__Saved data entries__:
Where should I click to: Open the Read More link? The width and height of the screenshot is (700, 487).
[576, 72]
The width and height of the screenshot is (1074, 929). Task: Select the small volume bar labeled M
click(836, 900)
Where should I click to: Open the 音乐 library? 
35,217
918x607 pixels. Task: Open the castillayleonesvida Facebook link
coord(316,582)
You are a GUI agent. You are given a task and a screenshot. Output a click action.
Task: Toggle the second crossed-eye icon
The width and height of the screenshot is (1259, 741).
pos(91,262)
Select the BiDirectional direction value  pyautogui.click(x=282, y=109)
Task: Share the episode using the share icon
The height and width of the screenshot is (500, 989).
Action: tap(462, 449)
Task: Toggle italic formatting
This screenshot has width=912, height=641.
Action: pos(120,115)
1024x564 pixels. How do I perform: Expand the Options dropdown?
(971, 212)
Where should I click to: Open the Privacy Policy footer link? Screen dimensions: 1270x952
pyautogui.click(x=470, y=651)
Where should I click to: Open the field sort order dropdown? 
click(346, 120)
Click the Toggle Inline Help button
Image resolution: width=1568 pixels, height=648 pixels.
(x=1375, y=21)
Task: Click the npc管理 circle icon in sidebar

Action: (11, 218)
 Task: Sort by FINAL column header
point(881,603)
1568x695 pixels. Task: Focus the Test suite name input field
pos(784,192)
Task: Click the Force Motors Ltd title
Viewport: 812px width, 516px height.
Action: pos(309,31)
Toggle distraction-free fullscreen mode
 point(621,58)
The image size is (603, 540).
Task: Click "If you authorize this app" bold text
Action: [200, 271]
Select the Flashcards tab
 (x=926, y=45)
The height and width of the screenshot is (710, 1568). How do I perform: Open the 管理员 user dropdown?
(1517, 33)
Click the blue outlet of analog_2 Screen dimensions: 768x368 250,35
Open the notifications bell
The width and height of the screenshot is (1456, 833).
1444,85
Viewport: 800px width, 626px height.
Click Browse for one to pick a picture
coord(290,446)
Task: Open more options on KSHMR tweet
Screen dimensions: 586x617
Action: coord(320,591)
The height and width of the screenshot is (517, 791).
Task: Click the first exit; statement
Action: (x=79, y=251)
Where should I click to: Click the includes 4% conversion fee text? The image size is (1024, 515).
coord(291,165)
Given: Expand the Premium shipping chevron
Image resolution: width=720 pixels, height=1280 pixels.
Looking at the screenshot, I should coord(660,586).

__Exercise instructions__: Word for word, transcribe all of the records.

__Final answer__:
Where should I click to: Open the Read More link? The width and height of the screenshot is (700, 487).
[576, 72]
The width and height of the screenshot is (1074, 929). Task: Select the small volume bar labeled M
click(836, 900)
Where should I click to: Open the 音乐 library? 
35,217
918x607 pixels. Task: Open the castillayleonesvida Facebook link
coord(316,582)
You are a GUI agent. You are given a task and a screenshot. Output a click action.
Task: Toggle the second crossed-eye icon
The width and height of the screenshot is (1259, 741).
pos(91,262)
Select the BiDirectional direction value  pyautogui.click(x=282, y=109)
Task: Share the episode using the share icon
The height and width of the screenshot is (500, 989).
Action: tap(462, 449)
Task: Toggle italic formatting
This screenshot has width=912, height=641.
Action: pos(120,115)
1024x564 pixels. How do I perform: Expand the Options dropdown?
(971, 212)
Where should I click to: Open the Privacy Policy footer link? Screen dimensions: 1270x952
pyautogui.click(x=470, y=651)
Where should I click to: Open the field sort order dropdown? 
click(346, 120)
Click the Toggle Inline Help button
Image resolution: width=1568 pixels, height=648 pixels.
(x=1375, y=21)
Task: Click the npc管理 circle icon in sidebar

Action: (11, 218)
 Task: Sort by FINAL column header
point(881,603)
1568x695 pixels. Task: Focus the Test suite name input field
pos(784,192)
Task: Click the Force Motors Ltd title
Viewport: 812px width, 516px height.
Action: pos(309,31)
Toggle distraction-free fullscreen mode
 point(621,58)
The image size is (603, 540).
Task: Click "If you authorize this app" bold text
Action: [200, 271]
Select the Flashcards tab
 (x=926, y=45)
The height and width of the screenshot is (710, 1568). How do I perform: Open the 管理员 user dropdown?
(1517, 33)
Click the blue outlet of analog_2 Screen dimensions: 768x368 250,35
Open the notifications bell
The width and height of the screenshot is (1456, 833).
1444,85
Viewport: 800px width, 626px height.
Click Browse for one to pick a picture
coord(290,446)
Task: Open more options on KSHMR tweet
Screen dimensions: 586x617
Action: coord(320,591)
The height and width of the screenshot is (517, 791).
Task: Click the first exit; statement
Action: (x=79, y=251)
Where should I click to: Click the includes 4% conversion fee text? The image size is (1024, 515).
coord(291,165)
Given: Expand the Premium shipping chevron
Image resolution: width=720 pixels, height=1280 pixels.
Looking at the screenshot, I should coord(660,586).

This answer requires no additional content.